まずはアスタリスクが1つの *args から詳しく見ていきましょう。 これは、複数の引数を「タプル」という箱にまとめて受け取るための仕組みです。

渡されたデータは、関数内部では一つのまとまりとして扱われるため、ループ処理などで簡単に加工することができます。 具体的なイメージを掴むために、以下の説明とサンプルコードを確認してみましょう。

args の動作イメージと使い方

関数を呼び出す際、カンマ区切りで渡されたバラバラのデータが、関数の入り口で args という名前のタプルにギュッと凝縮されます。 これをプログラミング用語では「パッキング(梱包)」と呼ぶこともあります。

def greet_all(*args):
    # args はタプルとして扱われる
    for name in args:
        print(f"こんにちは、{name}さん!")

# 何人渡してもOK
greet_all("田中", "佐藤", "鈴木")

この例では、3人の名前を渡していますが、関数の定義側では *args と書くだけで全員分を受け取れています。 もし100人の名前を渡したとしても、この関数は一切修正することなく正しく動作し続けます。

リストをバラして渡す「アンパッキング」

逆に、すでにリストとして持っているデータを、バラバラにして関数に渡したいときもアスタリスクが役立ちます。 これを「アンパッキング(開梱)」と呼び、関数の呼び出し側でアスタリスクを付けます。
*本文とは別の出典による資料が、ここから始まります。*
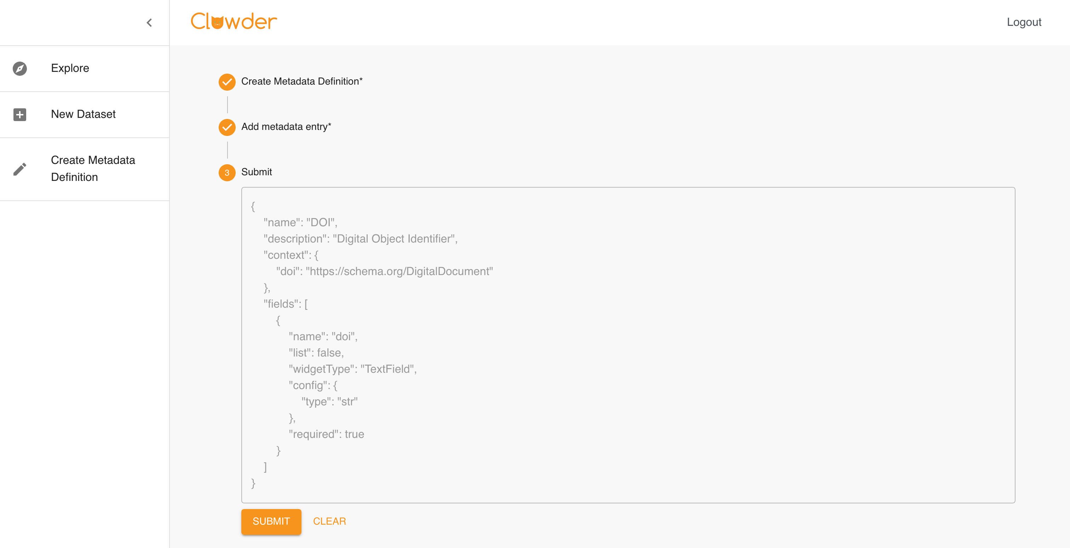
Task: Collapse the sidebar with chevron arrow
Action: click(150, 23)
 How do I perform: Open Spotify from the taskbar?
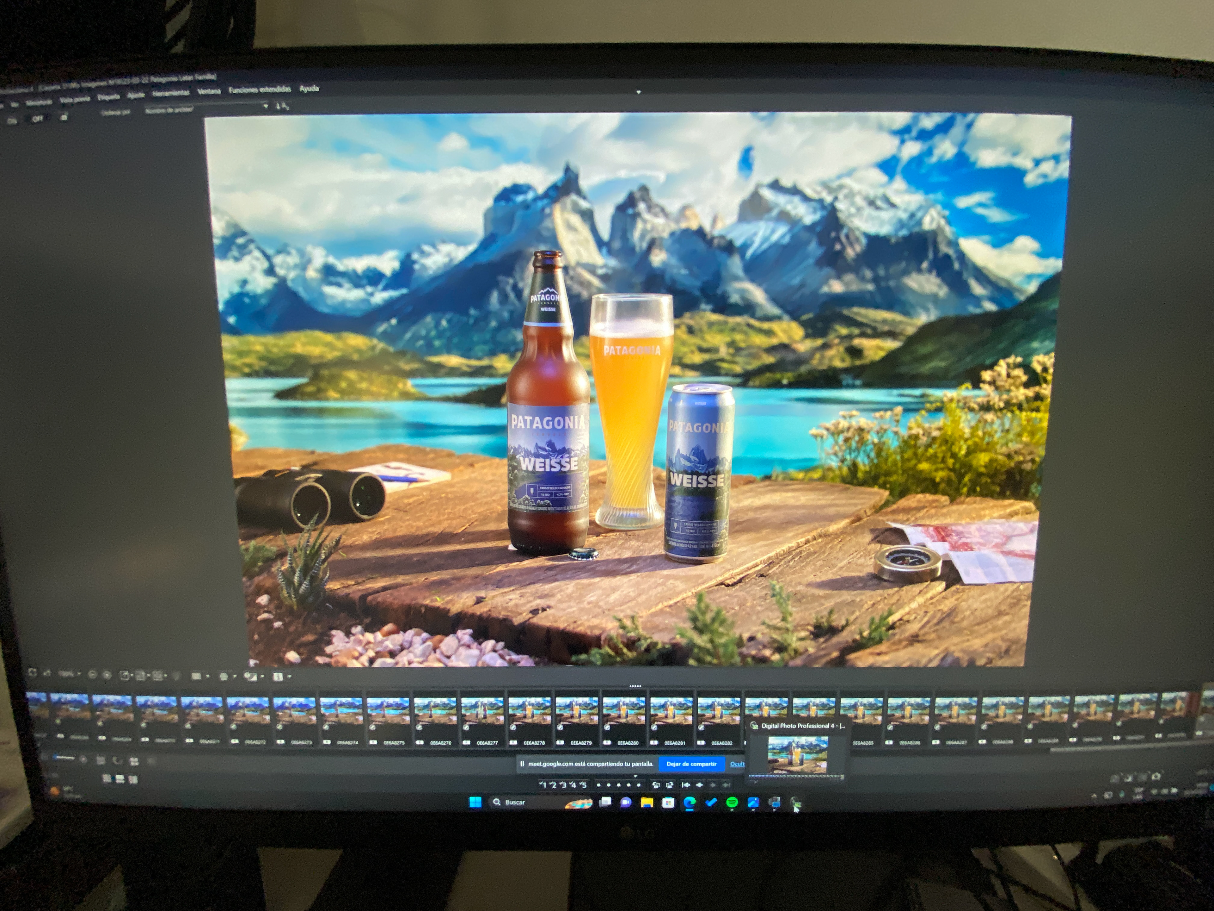pos(732,802)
members = ["田中", "佐藤", "鈴木"]

# リストの前に * をつけると、バラバラに展開して渡せる
greet_all(*members)

このように、* は「まとめる」ときと「バラす」とき、どちらの場面でも活躍する便利な記号なのです。 タプルやリストの扱いを理解しておくと、この仕組みの理解がさらに深まるでしょう。

**kwargs(アスタリスク2つ)の正体

次に、アスタリスクが2つ重なった **kwargs について解説します。 こちらは、引数を「キーワード付き」で、つまり「名前=値」という形式で受け取るための仕組みです。

args がタプルにまとめるのに対し、kwargs は「辞書(dictionary)」という形式にデータをまとめます。 これによって、単なるデータの羅列ではなく「どのデータが何を意味するか」をセットで管理できるようになります。

kwargs の便利なポイント

関数の呼び出し側で、自由な名前の引数を作って渡せることが最大の強みです。 例えば、ユーザーのプロフィール情報を受け取る関数を作る場合、人によって「住所」があったり「趣味」があったりと、情報の項目が異なることがあります。

def print_profile(**kwargs):
    # kwargs は辞書として扱われる
    for key, value in kwargs.items():
        print(f"{key}: {value}")

# 渡す項目が人によって違っても大丈夫
print_profile(name="田中", age=25, city="東京")
print_profile(name="佐藤", hobby="登山")

このように、関数側であらかじめ項目(引数名)を決めておかなくても、呼び出し側の都合でデータを詰め込めます。 柔軟な設定が必要なプラグインの開発や、大規模なシステムのインターフェースでよく使われる手法です。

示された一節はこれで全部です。